Merak ve hayal kurmadan bir şey öğrenilmez. Almaya ve öğrenmeye hazır bir beyin, zihin olmadıkça bu pek mümkün olmaz, hiç kimseye bir şey öğretmek mümkün değil. O yüzden ki öncelikle çocuğa bu şevki öğreteceksin.

Devletin yapılanmasında da istatistiğin son derece büyük bir rol oynadığını artık uçan kuşlar bile biliyor.

Devlet için çalışan memur ve görevlilere aylıklarının ödenmesinde istatistik veriler göz önünde bulundurulur. Vs.

Her şey hesap kitap işidir.

Bazen evdeki hesap ta çarşıya uymuyor. Denkleştirlmeye çalışılıyor. “Yanlış hesap Bağdat'tan döner” diye atasözümüz vardır.

Ben mükemmelim diyen bir kimse hiçbir şey yapmamış demektir. 

Farkına varmak gelişmenin en büyük amillerinden biri olarak düşünülmelidir. Hayatta yanılmalar olmasa idi biz neyi tam olarak öğrenebilecektik?

Buruni’yi unutmamak gerek. Artık ölmek üzeredir. Yanına bir yakını gelir, bir problem hakkında bilgi edindiğini söyler.  Buruni merak eder ve bana anlat bunu der. Arkadaşı rahatınıza bakın efendim der. Buna kendinizi bu işle meşgul etmeyin diye fısıldar.

Buruni hafifçe doğrulur: Bunu öğrenmeden mi öleyim der.

Ya işte böyle.

Öğrenme hayat boyu devam eder. Etmelidir.

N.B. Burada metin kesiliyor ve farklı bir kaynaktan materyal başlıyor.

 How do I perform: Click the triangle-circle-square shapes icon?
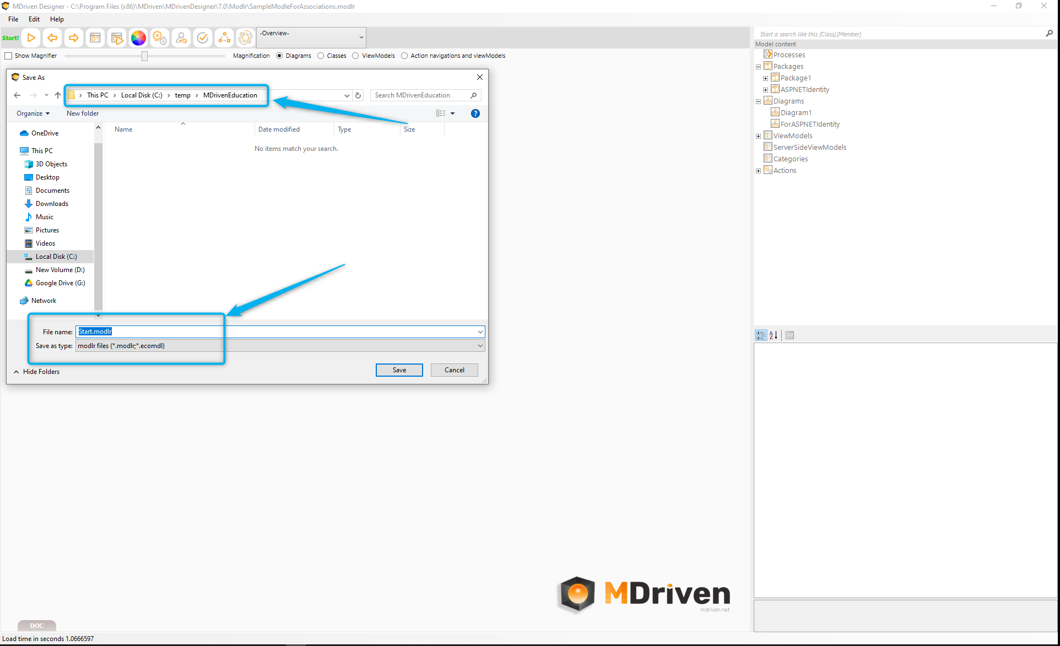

İlber Ortaylı, hocası Halil İnancığın yanına gider. Helallik almak için, Halil İnancık hastadır ve İlber Ortaylı anlatır. O hali ile hala bir takım problemleri İlber Ortaylı ile görüşmektedir. Halil İnancık tarihçilerin kutbu…Nasıl olur anlarsınız. İleri yaşlarda İtalyanca öğrenmiş ve İtalyan kaynaklarına erişmiş, yeni şeyler öğrenmiş bir insan.